Leaders like Obama, who are not in love with Israel, can shake it up. But even he is incapable of altering its foundations, as the growth of U.S.-Israel security cooperation on his watch has proved. It’s hard right now to see past the seeming betrayal on Iran, but pessimists should remember that the intransigent Islamist regime—like the Palestinians—may ultimately push the administration back into Israel’s arms.
But even if one were inclined to despair about the future of U.S. support, neither China nor Russia provides anything like an alternative. Both can be useful at times to Israel and Jerusalem is right to explore how far it might go in those directions, especially when it comes to economic ties at a time when Europe seems to be abandoning the Jewish state. Yet it must be understood not only are these countries not likely to be good or reliable friends of Israel, but flirting too much with them also carries with it the possibility of worsening the far more essential ties with the United States.

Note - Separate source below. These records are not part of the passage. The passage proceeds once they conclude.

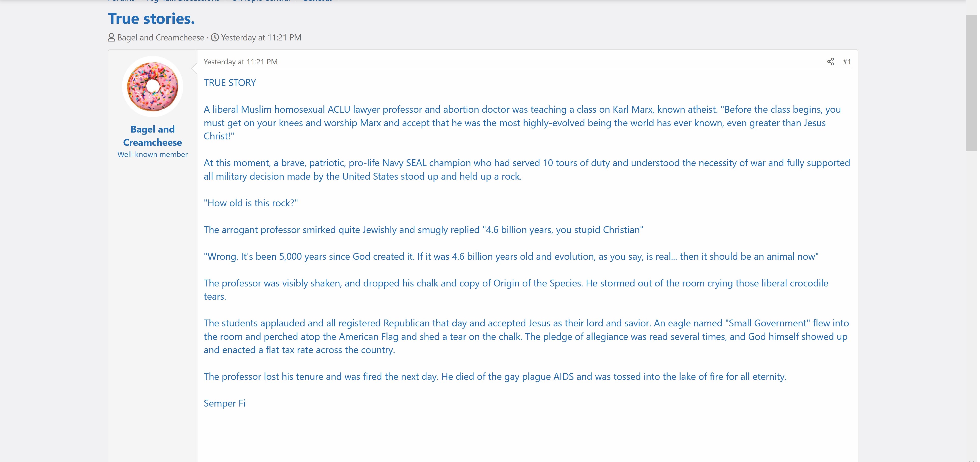Click the user icon beside thread starter name
Image resolution: width=980 pixels, height=462 pixels.
(111, 38)
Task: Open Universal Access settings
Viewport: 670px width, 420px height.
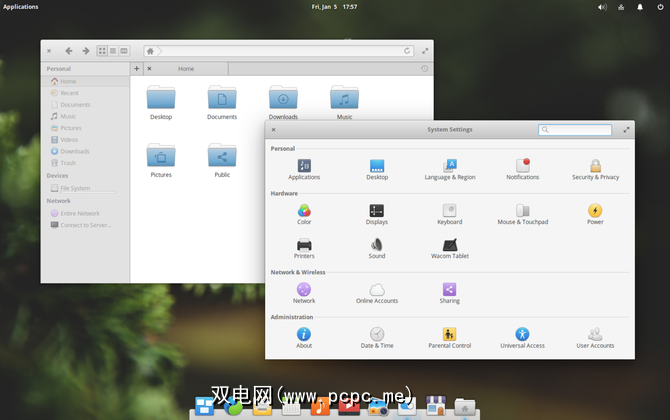Action: click(522, 335)
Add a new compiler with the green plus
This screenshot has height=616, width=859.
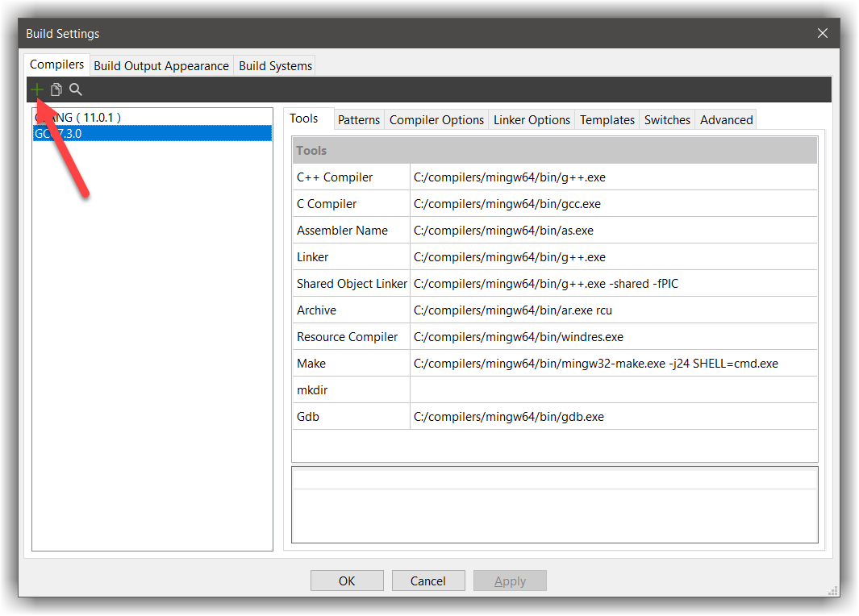tap(37, 89)
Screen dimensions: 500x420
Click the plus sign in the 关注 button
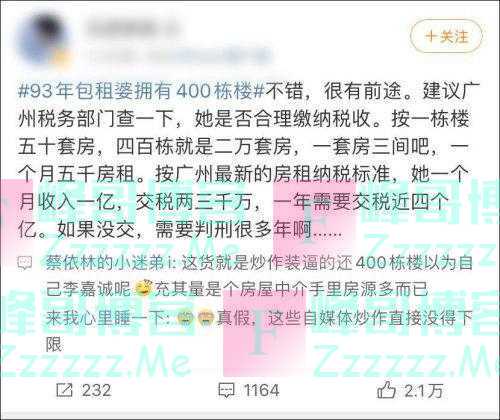(431, 36)
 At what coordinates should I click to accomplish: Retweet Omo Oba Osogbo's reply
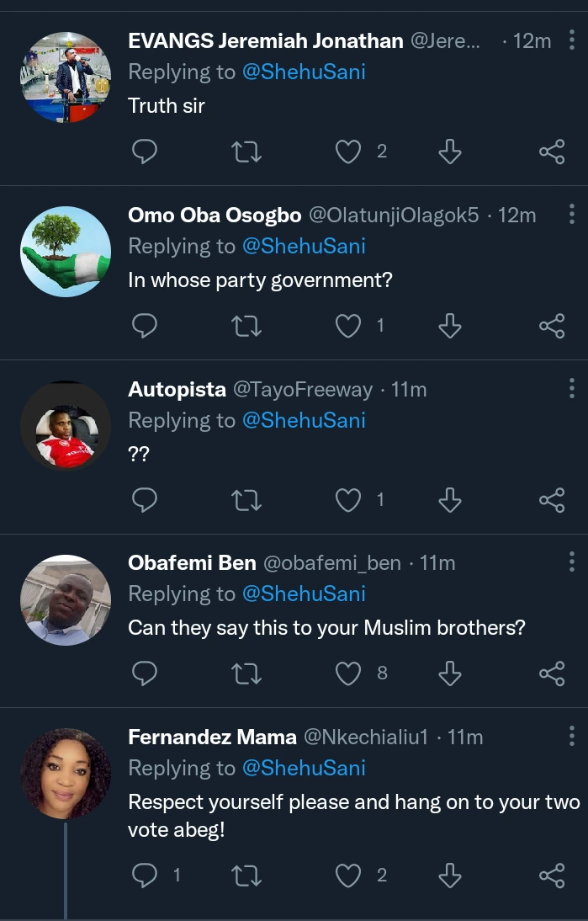(x=246, y=326)

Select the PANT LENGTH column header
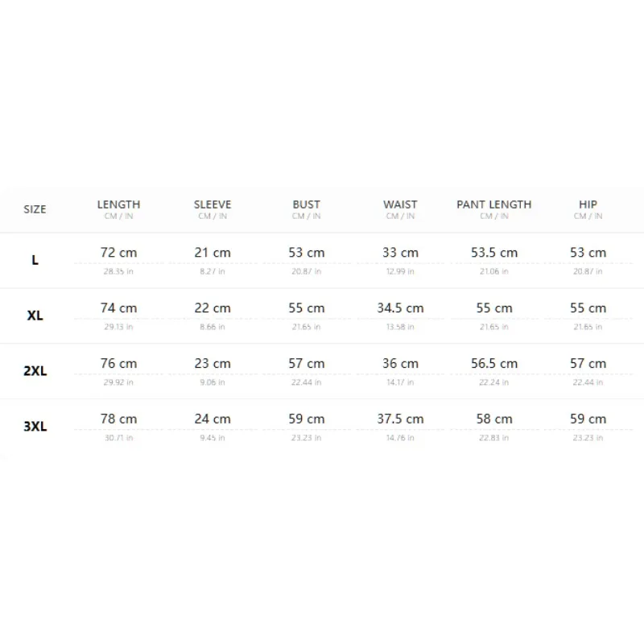pos(494,204)
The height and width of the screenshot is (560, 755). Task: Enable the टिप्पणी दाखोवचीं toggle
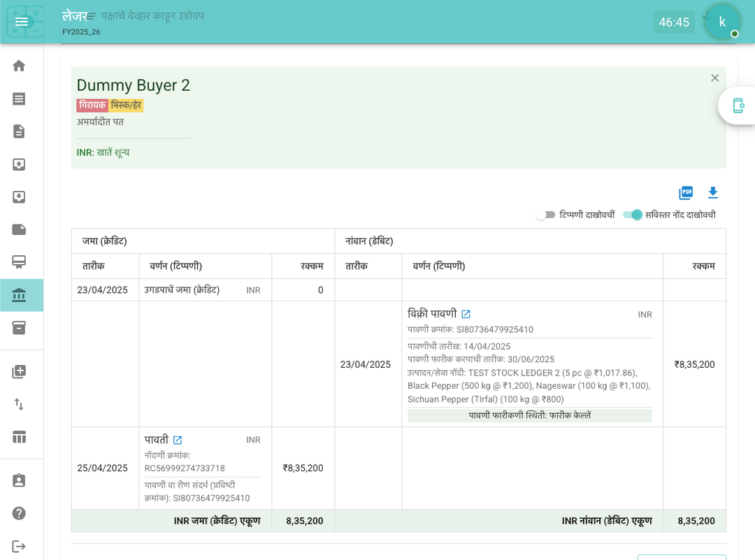pyautogui.click(x=545, y=215)
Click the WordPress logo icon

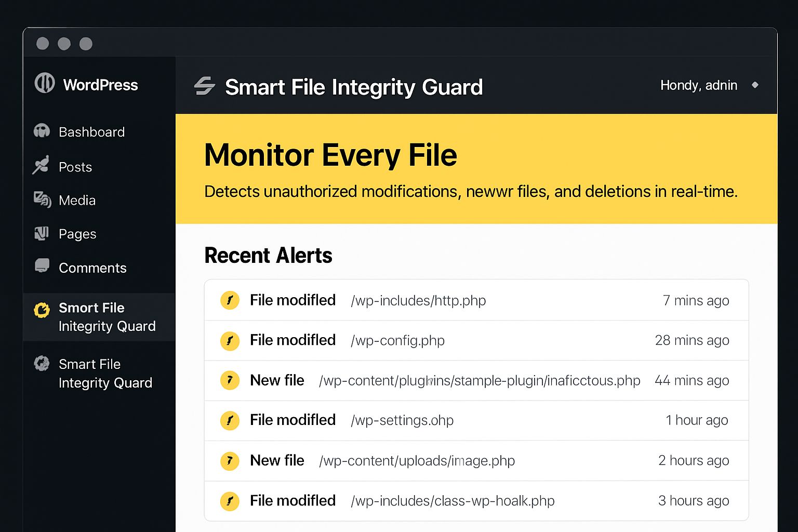pyautogui.click(x=45, y=83)
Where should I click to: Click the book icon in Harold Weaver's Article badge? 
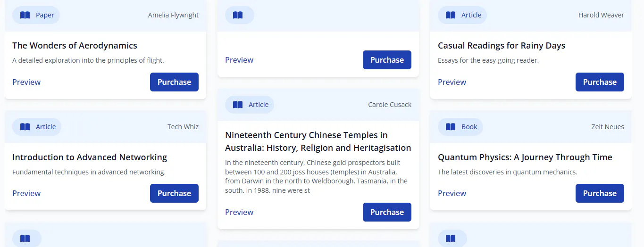[451, 15]
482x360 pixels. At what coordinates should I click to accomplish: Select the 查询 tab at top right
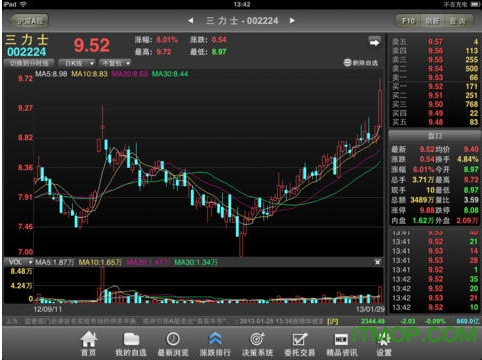(457, 21)
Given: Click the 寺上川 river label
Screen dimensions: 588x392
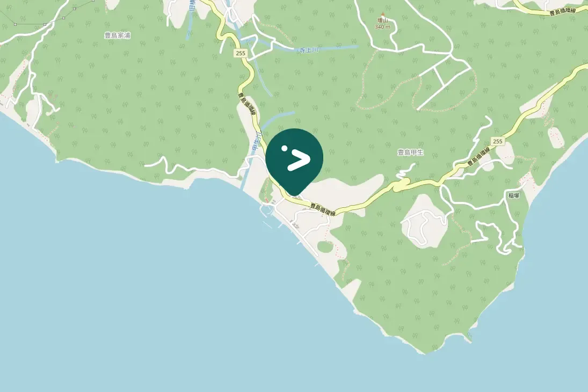Looking at the screenshot, I should (x=309, y=50).
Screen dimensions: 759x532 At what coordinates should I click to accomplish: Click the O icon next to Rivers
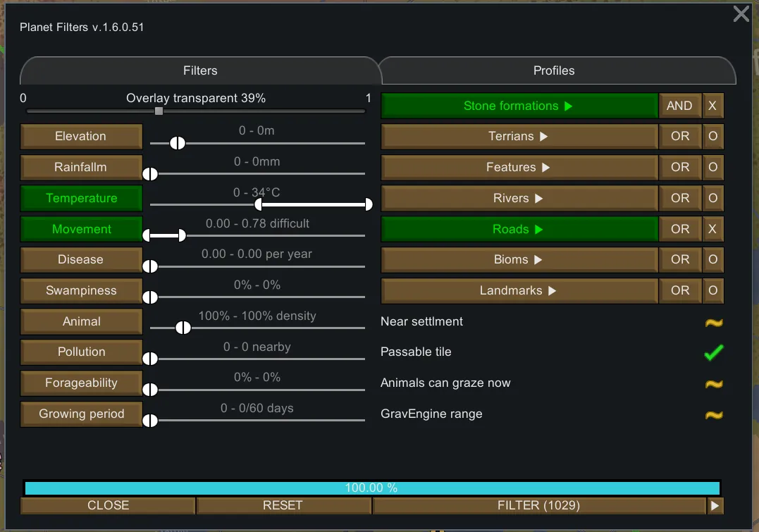[x=712, y=198]
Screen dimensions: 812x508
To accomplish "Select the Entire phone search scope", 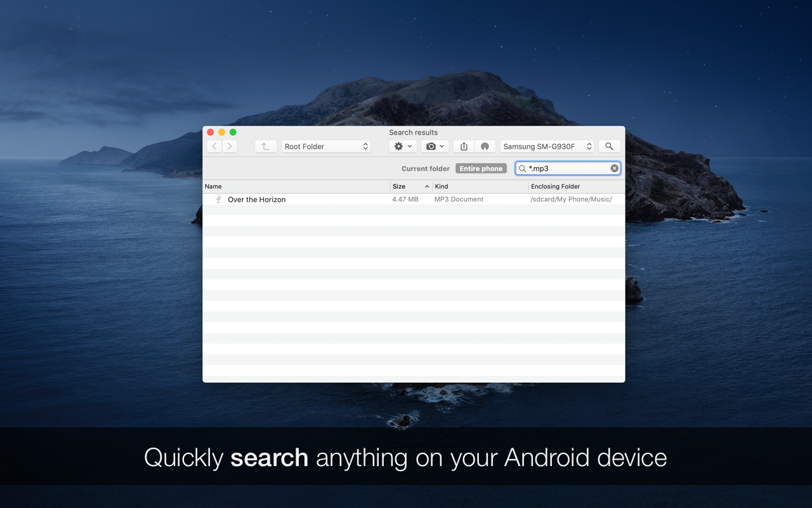I will (481, 169).
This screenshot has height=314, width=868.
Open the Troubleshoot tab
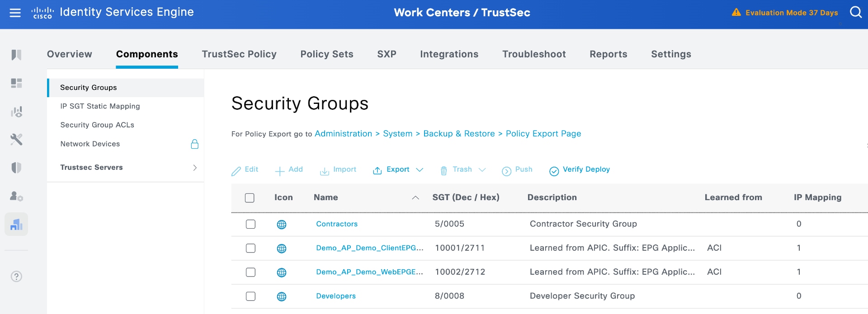pyautogui.click(x=534, y=54)
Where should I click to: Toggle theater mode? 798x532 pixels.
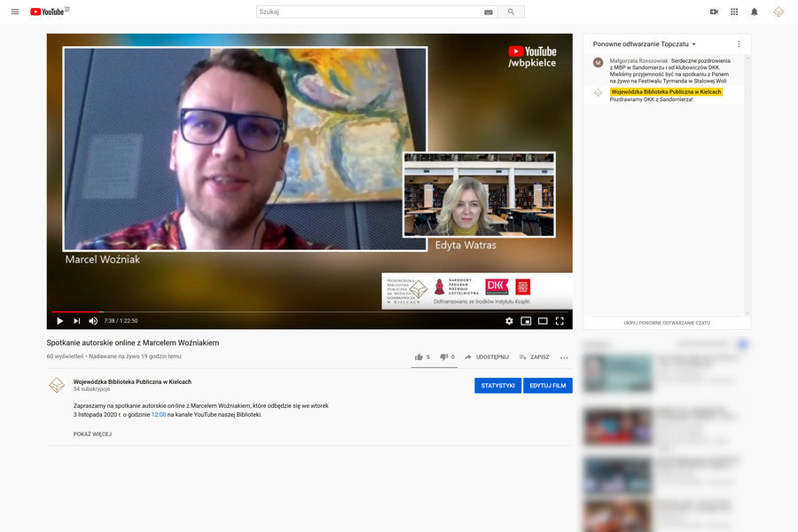click(x=543, y=321)
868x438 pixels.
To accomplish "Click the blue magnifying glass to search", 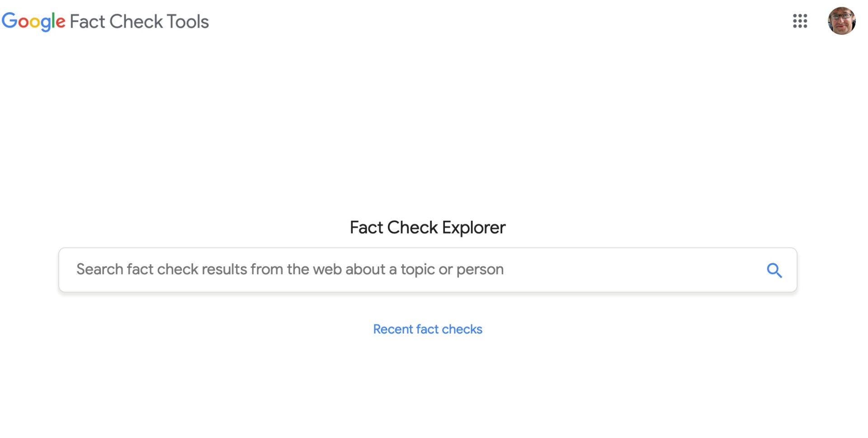I will tap(774, 270).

There is still only one superpower in the world and neither China nor Russia looks to be catching up with the U.S. in the near future. But if the history of the rest of this century will be read through the prism of China’s drive to attain the status of a global power and Russia’s efforts to reconstitute the old Tsarist and Soviet empires, then there is no question that a small democracy like Israel must place itself firmly on the side of the U.S. in these rivalries. The ties between the U.S. and Israel are based on shared values, not realpolitik. Forgetting that would be an unforgivable error on the part of any Israeli leader and that is a mistake that a savvy operator like Prime Minister Netanyahu is not likely to make.
That’s not just because both are tyrannies that cannot be trusted to deal fairly with Israel, let alone try to protect it against its foes. But also because Israel’s long-term safety must be seen as linked to the ability of the United States to maintain its status as the leader of the free world. Even at times of great tension with Washington, Israelis must never forget that it is not just that they have no viable alternatives to the U.S. but that American power remains the best hope of freedom for all nations.
Those advocating alternatives to the U.S. for Israel are engaging in magical thinking that will do more harm than good. The fix for the gaps that have been created by the administration’s ill-advised moves on the peace process and Iran is to be found in efforts to restrain the president’s folly in the U.S., not searches for new allies to take America’s place.